Experts Are Warning That Kyle Rittenhouse’s Acquittal Might Inspire More Far-Right Extremist Violence
“There's precedent for acquittals like this to be used in inciting to and carrying out further violence.”
The acquittal of Kyle Rittenhouse is emboldening far-right groups across the extremist spectrum, and experts are warning it may inspire more racially motivated violence in the future.
As a jury on Friday acquitted 18-year-old Rittenhouse of five felony charges after he killed Joseph Rosenbaum and Anthony Huber and seriously wounded Gaige Grosskreutz during a protest over police brutality against Black Americans, his fans on the extreme far right celebrated online. They held him up as “the hero we’ve been waiting for” and called him a “saint” — a title that they often give to racially motivated mass murderers and right-wing terrorists.
“The ‘saints’ of the far right include the Charleston, Christchurch, Poway, Pittsburgh, and El Paso shooters … and now they also include Rittenhouse,” Alex Newhouse, deputy director of the Center on Terrorism, Extremism, and Counterterrorism at the Middlebury Institute of International Studies at Monterey, told BuzzFeed News.
The Proud Boys, “boogaloo boys,” subscribers to the QAnon mass delusion, Christian Identity fanatics, illegal militant groups, a neo-Nazi political party, and accelerationist terror groups were among those BuzzFeed News found heaping praise in channels and chats on social messaging apps Telegram, Gab, and Discord. “Hail Rittenhouse!” someone wrote in a white nationalist group with more than 50,000 followers.
“Our patience has its limits,” read one message scrawled over a photoshopped image of a gun-toting Rittenhouse with red eyes. Another image showed a sketch of the teenager wielding an assault rifle against a backdrop of the Black Sun symbol (also known as a sonnenrad) used by Nazi Germany. Beside him are the words “fuck antifa” and a swastika. It was shared across several groups that in other times would have been ideologically at odds with each other.
Rittenhouse’s exoneration is bringing together a potentially dangerous mix of right-wing actors who’ve seized on the moment.
“This is a particularly emphatic example of the growing unification under extreme anti-government accelerationist goals that is occurring among the American right wing,” Newhouse said. “Even in 2020, the Proud Boys were pitted against the ‘boogaloo boys’ and some neofascists in support of the Black Lives Matter protests and subsequent riots. Now, they have all rallied around Rittenhouse as a person who walks the walk of revolutionary [and] accelerationist myth; he actually went out onto the streets and took violent action against protesters.”
A handful of Republican members of Congress also rushed to praise Rittenhouse on Friday, and at least one offered him an internship.
“Hard to describe how chilling it is to see members of the GOP and open white supremacists come together to celebrate a vigilante killing two people and getting away with it,” Cassie Miller, an extremism researcher at the Southern Poverty Law Center, tweeted.
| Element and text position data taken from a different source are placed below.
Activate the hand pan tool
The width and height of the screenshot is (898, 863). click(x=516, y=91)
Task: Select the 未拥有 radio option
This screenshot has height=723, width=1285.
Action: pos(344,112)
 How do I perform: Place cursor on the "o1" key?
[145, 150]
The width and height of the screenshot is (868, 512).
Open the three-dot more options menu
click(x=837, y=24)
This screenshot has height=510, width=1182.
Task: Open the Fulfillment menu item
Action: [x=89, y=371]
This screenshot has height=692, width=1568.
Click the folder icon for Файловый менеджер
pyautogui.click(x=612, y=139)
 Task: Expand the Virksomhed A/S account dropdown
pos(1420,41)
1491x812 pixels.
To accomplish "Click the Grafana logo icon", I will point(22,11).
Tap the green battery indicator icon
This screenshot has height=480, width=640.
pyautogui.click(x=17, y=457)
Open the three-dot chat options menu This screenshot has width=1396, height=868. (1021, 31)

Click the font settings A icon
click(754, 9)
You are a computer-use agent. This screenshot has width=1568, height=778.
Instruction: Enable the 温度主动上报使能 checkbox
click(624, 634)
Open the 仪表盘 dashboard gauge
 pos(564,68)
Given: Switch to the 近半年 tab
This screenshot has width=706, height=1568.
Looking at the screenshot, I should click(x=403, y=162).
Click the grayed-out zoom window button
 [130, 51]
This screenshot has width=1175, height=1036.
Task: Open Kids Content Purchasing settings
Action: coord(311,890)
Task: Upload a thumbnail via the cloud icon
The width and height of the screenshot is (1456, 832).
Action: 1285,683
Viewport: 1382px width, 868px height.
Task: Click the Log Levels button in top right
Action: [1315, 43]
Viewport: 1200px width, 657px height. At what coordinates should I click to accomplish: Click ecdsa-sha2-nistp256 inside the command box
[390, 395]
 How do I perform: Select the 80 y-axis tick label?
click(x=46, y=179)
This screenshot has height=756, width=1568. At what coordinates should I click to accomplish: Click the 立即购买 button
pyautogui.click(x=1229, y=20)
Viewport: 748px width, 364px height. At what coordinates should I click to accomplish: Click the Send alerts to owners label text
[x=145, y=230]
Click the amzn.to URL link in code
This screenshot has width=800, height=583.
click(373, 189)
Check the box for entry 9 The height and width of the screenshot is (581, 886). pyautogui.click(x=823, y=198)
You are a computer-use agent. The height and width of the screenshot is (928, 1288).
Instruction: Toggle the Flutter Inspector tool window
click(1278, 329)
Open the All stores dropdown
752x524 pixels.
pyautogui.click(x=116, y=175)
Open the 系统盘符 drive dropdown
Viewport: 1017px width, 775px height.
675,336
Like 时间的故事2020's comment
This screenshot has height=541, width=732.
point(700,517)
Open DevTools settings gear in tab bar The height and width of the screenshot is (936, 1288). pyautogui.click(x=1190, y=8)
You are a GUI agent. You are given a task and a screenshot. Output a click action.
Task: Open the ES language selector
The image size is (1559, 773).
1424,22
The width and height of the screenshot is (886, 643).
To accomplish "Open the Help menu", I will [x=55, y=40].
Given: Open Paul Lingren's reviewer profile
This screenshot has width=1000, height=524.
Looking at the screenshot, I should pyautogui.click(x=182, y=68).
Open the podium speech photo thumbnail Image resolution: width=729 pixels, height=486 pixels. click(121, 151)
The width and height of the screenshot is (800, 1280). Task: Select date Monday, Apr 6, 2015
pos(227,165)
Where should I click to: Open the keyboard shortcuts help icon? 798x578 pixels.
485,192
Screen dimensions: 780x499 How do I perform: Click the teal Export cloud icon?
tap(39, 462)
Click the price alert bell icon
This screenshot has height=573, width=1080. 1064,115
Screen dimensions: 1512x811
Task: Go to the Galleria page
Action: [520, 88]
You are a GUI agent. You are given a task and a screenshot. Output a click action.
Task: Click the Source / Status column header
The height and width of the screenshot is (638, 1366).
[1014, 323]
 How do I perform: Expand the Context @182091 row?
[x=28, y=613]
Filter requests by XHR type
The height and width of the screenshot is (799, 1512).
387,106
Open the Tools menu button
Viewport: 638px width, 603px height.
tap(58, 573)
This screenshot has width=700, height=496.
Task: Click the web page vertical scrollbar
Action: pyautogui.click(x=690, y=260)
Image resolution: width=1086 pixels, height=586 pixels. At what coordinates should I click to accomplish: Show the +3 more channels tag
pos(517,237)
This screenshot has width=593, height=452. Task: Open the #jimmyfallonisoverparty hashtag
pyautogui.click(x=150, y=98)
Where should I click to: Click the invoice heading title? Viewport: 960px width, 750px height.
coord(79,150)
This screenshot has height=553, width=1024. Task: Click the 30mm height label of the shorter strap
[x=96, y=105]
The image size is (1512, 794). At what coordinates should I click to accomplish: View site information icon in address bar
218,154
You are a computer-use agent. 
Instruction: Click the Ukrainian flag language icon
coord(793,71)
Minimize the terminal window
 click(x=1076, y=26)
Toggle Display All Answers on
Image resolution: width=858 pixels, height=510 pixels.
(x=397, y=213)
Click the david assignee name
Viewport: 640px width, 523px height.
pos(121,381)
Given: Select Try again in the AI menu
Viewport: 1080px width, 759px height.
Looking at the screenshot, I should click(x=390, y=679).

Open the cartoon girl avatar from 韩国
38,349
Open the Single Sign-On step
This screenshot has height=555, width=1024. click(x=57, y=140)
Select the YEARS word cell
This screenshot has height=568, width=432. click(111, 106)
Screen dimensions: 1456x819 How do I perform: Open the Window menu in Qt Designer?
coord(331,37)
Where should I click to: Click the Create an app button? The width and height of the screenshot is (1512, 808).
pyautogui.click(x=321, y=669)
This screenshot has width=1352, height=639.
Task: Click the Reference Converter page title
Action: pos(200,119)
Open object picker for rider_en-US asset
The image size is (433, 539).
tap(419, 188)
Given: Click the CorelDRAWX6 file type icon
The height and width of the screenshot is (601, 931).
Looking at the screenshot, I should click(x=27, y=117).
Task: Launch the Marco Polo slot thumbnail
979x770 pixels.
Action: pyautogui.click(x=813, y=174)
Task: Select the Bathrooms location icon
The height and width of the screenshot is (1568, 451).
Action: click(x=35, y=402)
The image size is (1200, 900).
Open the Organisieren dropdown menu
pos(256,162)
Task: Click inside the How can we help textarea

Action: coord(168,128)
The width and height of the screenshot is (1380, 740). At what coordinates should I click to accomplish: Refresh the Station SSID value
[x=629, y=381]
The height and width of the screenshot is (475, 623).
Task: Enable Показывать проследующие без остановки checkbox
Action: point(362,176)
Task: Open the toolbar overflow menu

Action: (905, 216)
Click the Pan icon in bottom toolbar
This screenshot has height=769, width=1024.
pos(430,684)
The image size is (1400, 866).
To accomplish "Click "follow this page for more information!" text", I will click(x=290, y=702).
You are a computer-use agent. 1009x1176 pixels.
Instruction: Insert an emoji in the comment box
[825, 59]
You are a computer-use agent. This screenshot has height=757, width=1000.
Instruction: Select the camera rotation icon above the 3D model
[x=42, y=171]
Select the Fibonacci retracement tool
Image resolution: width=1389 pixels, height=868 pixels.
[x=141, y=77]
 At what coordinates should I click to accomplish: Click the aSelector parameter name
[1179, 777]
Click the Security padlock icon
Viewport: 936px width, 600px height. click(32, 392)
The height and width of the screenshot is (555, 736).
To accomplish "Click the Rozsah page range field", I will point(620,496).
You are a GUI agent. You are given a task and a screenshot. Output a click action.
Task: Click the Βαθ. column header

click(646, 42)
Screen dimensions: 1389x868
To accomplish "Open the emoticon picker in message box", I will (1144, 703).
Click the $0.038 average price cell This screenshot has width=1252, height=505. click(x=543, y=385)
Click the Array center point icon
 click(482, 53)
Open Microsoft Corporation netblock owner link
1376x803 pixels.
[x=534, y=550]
Attorneys for Rittenhouse did not respond to requests for comment.
His acquittal comes as the US is grappling with a resurgence in far-right violence that has plagued the country since Donald Trump’s presidency. The Department of Justice and the FBI have said the top threat facing the US comes from racially or ethnically motivated violent domestic extremists, like the ones applauding Rittenhouse. History shows in moments like this, punctuated with acquittals like his, are often followed by more violent acts, experts said.
“There’s precedent for acquittals like this to be used in inciting to and carrying out further violence,” Newhouse said.
He pointed to the Greensboro massacre in 1979, when members of the Ku Klux Klan and the American Nazi Party shot and killed five antiracist activists in the North Carolina city. Emboldened by the killings, membership in the KKK and Nazi groups reportedly rose in the aftermath, and members went on to commit more acts of racial violence.
“Already, the far right is using Rittenhouse’s full acquittal as tacit approval of at least vigilante violence — and, in many cases, they’re calling for the expansion of anti-leftist political violence more broadly,” Newhouse said.
On Telegram, some far-right extremist groups called for armed citizens to go out to the streets on Friday night in a show of force.
“They are making a point to say ‘load up your guns and be ready to shoot,’ another escalation from even last year,” Newhouse said.
While it’s unclear whether these online calls will gain steam, historian Kathleen Belew, coauthor of A Field Guide to White Supremacy, suggested the acquittal alone was enough to inspire IRL action.
“It has never taken more than a whisper of approval to fan the flames of militant right action, and the Kenosha acquittal is a shout,” she tweeted.